PROMPT: Write exactly the lines running from the start of the material below to the line that includes "技术支持 (30, 317)", and include no pictures.

** INFORMATION follows **

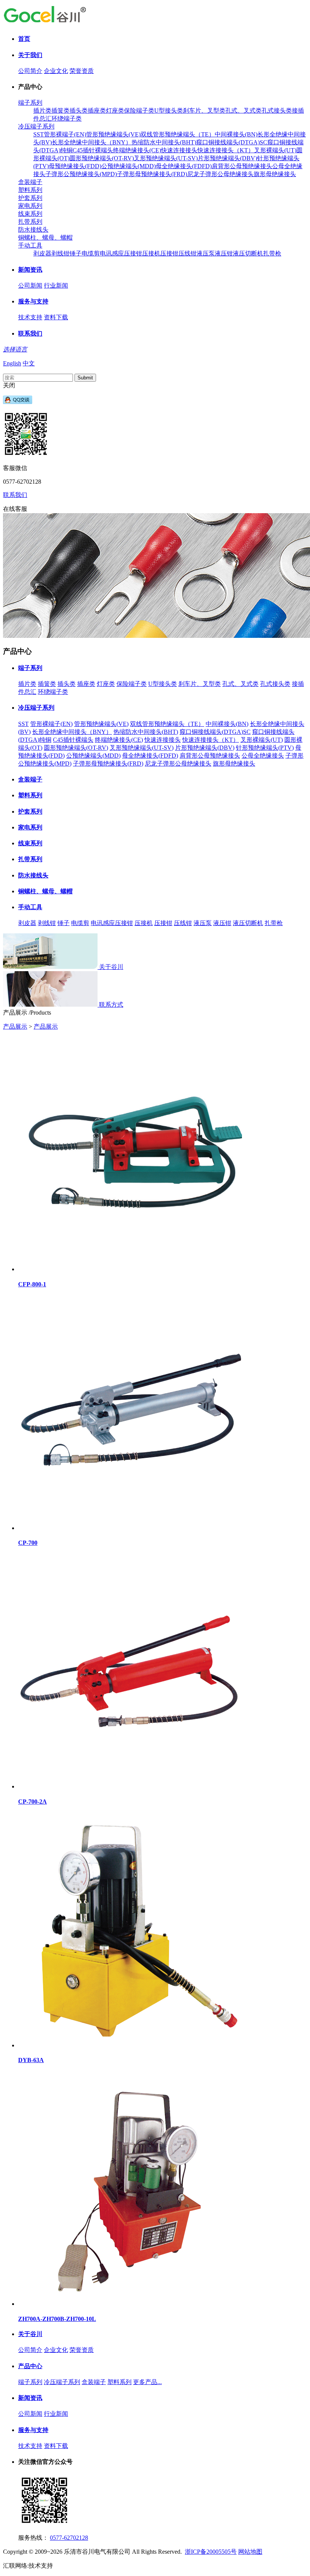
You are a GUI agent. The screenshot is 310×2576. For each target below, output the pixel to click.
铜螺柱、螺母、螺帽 (45, 237)
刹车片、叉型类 (204, 110)
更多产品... (147, 2382)
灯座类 (115, 110)
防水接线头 (33, 229)
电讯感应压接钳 (121, 253)
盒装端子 (30, 182)
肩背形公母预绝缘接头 (242, 166)
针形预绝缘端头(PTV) (265, 747)
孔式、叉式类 (243, 110)
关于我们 (30, 55)
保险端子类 (139, 110)
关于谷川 (30, 2334)
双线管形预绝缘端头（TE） (178, 134)
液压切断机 (248, 253)
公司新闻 (30, 285)
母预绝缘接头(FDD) (75, 166)
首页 (24, 39)
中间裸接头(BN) (236, 134)
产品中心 (30, 2366)
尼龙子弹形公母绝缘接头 (220, 174)
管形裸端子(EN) (65, 134)
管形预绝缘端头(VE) (113, 134)
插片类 (42, 110)
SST (38, 134)
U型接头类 (168, 110)
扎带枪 (272, 253)
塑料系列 (30, 190)
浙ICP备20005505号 (211, 2551)
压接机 (151, 253)
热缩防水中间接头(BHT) (164, 142)
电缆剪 (91, 253)
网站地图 (250, 2551)
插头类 (79, 110)
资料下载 (56, 317)
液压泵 (206, 253)
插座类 (97, 110)
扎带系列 (30, 221)
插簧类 (60, 110)
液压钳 (224, 253)
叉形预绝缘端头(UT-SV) (166, 158)
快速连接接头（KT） (225, 150)
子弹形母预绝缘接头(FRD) (152, 174)
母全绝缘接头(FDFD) (184, 166)
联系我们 (30, 333)
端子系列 (30, 102)
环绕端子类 (66, 118)
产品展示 (15, 1026)
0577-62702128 (69, 2537)
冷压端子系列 (36, 126)
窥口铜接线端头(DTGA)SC (231, 142)
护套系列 (30, 198)
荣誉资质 (82, 71)
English (12, 363)
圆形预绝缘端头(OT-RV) (102, 158)
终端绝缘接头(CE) (137, 150)
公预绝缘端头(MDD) (128, 166)
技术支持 (30, 317)
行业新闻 (56, 285)
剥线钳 (60, 253)
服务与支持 (33, 301)
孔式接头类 (277, 110)
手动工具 (30, 245)
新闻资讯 (30, 269)
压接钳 (169, 253)
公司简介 (30, 71)
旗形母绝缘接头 (275, 174)
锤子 (76, 253)
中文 (29, 363)
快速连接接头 (179, 150)
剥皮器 (42, 253)
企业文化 (56, 71)
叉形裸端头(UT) (275, 150)
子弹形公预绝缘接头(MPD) (81, 174)
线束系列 (30, 213)
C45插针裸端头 (93, 150)
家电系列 (30, 206)
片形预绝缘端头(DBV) (227, 158)
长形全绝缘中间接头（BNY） (92, 142)
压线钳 (187, 253)
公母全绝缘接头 (263, 755)
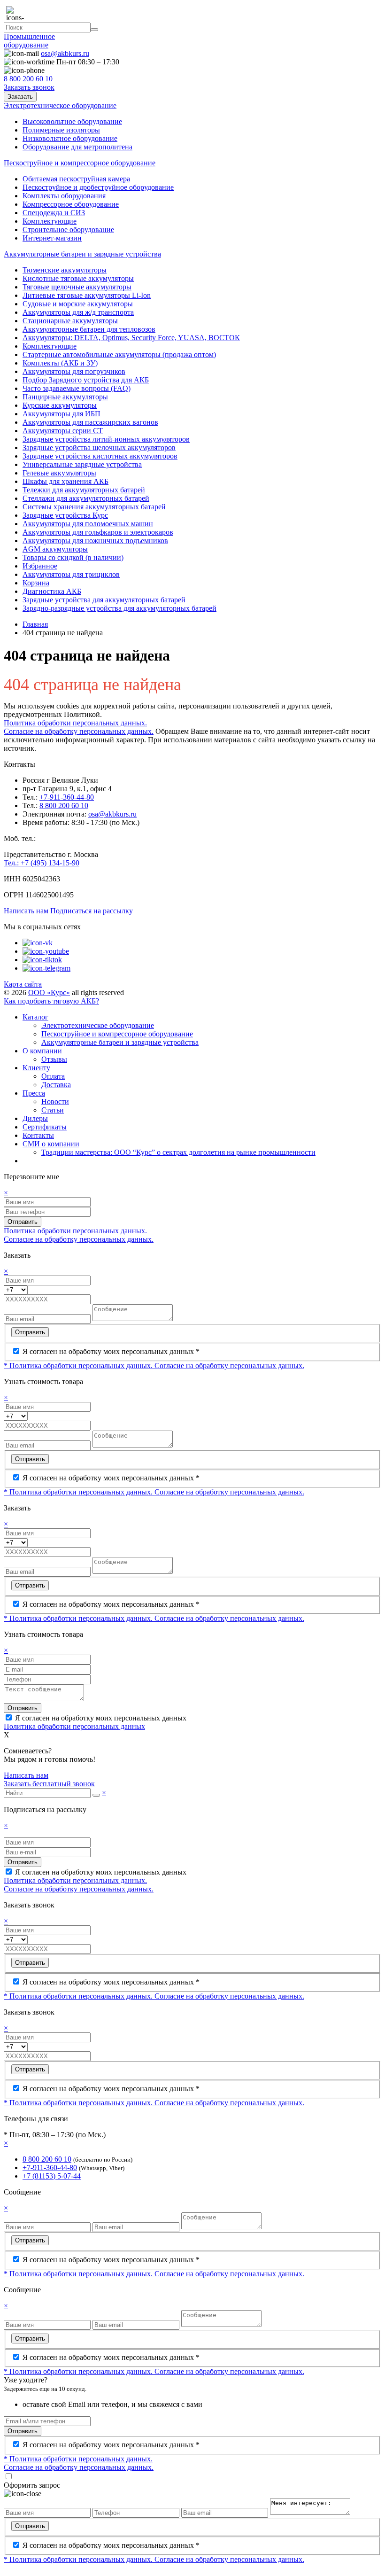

** End of INFORMATION **

RESPONSE TO THE EXERCISE:
You are a GUI agent. The screenshot is 310×2576. For each target below, output the pixel to click.
铜螺柱、螺母、螺帽 (45, 237)
刹车片、叉型类 (204, 110)
更多产品... (147, 2382)
灯座类 (115, 110)
防水接线头 (33, 229)
电讯感应压接钳 (121, 253)
盒装端子 (30, 182)
肩背形公母预绝缘接头 (242, 166)
针形预绝缘端头(PTV) (265, 747)
孔式、叉式类 (243, 110)
关于我们 (30, 55)
保险端子类 (139, 110)
关于谷川 (30, 2334)
双线管形预绝缘端头（TE） (178, 134)
液压切断机 (248, 253)
公司新闻 (30, 285)
母预绝缘接头(FDD) (75, 166)
首页 (24, 39)
中间裸接头(BN) (236, 134)
产品中心 (30, 2366)
尼龙子弹形公母绝缘接头 (220, 174)
管形裸端子(EN) (65, 134)
管形预绝缘端头(VE) (113, 134)
插片类 (42, 110)
SST (38, 134)
U型接头类 (168, 110)
扎带枪 (272, 253)
塑料系列 (30, 190)
浙ICP备20005505号 (211, 2551)
压接机 (151, 253)
热缩防水中间接头(BHT) (164, 142)
电缆剪 (91, 253)
网站地图 (250, 2551)
插头类 (79, 110)
资料下载 (56, 317)
液压泵 (206, 253)
插座类 (97, 110)
扎带系列 (30, 221)
插簧类 (60, 110)
液压钳 (224, 253)
叉形预绝缘端头(UT-SV) (166, 158)
快速连接接头（KT） (225, 150)
子弹形母预绝缘接头(FRD) (152, 174)
母全绝缘接头(FDFD) (184, 166)
联系我们 (30, 333)
端子系列 (30, 102)
环绕端子类 (66, 118)
产品展示 (15, 1026)
0577-62702128 (69, 2537)
冷压端子系列 (36, 126)
窥口铜接线端头(DTGA)SC (231, 142)
护套系列 (30, 198)
荣誉资质 (82, 71)
English (12, 363)
圆形预绝缘端头(OT-RV) (102, 158)
终端绝缘接头(CE) (137, 150)
公预绝缘端头(MDD) (128, 166)
技术支持 (30, 317)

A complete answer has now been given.